[WORK ORDER] Only an exact repetition of every entry counts as the answer.
[Opening PROVIDED INFORMATION section]
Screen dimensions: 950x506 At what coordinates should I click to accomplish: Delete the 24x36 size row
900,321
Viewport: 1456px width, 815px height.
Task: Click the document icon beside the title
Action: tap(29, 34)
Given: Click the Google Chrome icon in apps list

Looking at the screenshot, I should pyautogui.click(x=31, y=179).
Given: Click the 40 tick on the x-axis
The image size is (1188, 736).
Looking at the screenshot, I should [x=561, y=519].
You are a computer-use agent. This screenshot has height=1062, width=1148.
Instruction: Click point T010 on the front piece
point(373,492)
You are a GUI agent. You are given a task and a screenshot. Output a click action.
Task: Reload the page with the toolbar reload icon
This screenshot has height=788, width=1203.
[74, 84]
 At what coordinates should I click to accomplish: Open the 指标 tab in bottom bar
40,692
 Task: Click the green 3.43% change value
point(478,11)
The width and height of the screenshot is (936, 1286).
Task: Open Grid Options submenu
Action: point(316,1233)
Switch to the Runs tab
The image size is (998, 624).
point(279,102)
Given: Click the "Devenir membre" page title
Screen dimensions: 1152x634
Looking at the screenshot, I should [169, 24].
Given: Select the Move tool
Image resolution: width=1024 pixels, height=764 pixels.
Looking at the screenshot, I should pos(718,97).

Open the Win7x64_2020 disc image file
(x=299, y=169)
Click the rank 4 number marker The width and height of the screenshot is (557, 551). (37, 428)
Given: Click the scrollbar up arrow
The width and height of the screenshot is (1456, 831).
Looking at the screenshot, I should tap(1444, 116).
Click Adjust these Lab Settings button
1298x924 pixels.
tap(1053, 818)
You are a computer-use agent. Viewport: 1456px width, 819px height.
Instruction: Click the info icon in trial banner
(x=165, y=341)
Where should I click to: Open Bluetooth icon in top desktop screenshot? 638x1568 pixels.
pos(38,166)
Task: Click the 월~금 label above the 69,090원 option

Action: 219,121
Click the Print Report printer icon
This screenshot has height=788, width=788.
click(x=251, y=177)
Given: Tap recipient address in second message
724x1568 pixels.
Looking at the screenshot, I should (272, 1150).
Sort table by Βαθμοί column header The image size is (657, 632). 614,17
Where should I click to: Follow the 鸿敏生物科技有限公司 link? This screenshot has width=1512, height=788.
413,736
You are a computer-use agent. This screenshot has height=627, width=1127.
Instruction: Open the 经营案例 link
[Closing PROVIDED INFORMATION section]
[RESULT]
Screen dimensions: 950x506 At what coordinates should I click to accomplish: Delete the 24x36 size row
900,321
Viewport: 1456px width, 815px height.
Task: Click the document icon beside the title
Action: tap(29, 34)
Given: Click the Google Chrome icon in apps list

Looking at the screenshot, I should pyautogui.click(x=31, y=179).
Given: Click the 40 tick on the x-axis
The image size is (1188, 736).
Looking at the screenshot, I should [x=561, y=519].
You are a computer-use agent. This screenshot has height=1062, width=1148.
Instruction: Click point T010 on the front piece
point(373,492)
You are a GUI agent. You are given a task and a screenshot. Output a click action.
Task: Reload the page with the toolbar reload icon
This screenshot has height=788, width=1203.
[74, 84]
 At what coordinates should I click to accomplish: Open the 指标 tab in bottom bar
40,692
 Task: Click the green 3.43% change value
point(478,11)
The width and height of the screenshot is (936, 1286).
Task: Open Grid Options submenu
Action: point(316,1233)
Switch to the Runs tab
The image size is (998, 624).
point(279,102)
Given: Click the "Devenir membre" page title
Screen dimensions: 1152x634
Looking at the screenshot, I should [169, 24].
Given: Select the Move tool
Image resolution: width=1024 pixels, height=764 pixels.
Looking at the screenshot, I should pos(718,97).

Open the Win7x64_2020 disc image file
(x=299, y=169)
Click the rank 4 number marker The width and height of the screenshot is (557, 551). (37, 428)
Given: Click the scrollbar up arrow
The width and height of the screenshot is (1456, 831).
Looking at the screenshot, I should tap(1444, 116).
Click Adjust these Lab Settings button
1298x924 pixels.
tap(1053, 818)
You are a computer-use agent. Viewport: 1456px width, 819px height.
Instruction: Click the info icon in trial banner
(x=165, y=341)
Where should I click to: Open Bluetooth icon in top desktop screenshot? 638x1568 pixels.
pos(38,166)
Task: Click the 월~금 label above the 69,090원 option

Action: 219,121
Click the Print Report printer icon
This screenshot has height=788, width=788.
click(x=251, y=177)
Given: Tap recipient address in second message
724x1568 pixels.
Looking at the screenshot, I should (272, 1150).
Sort table by Βαθμοί column header The image size is (657, 632). 614,17
Where should I click to: Follow the 鸿敏生物科技有限公司 link? This screenshot has width=1512, height=788.
413,736
You are a computer-use agent. This screenshot has height=627, width=1127.
Instruction: Open the 经营案例 link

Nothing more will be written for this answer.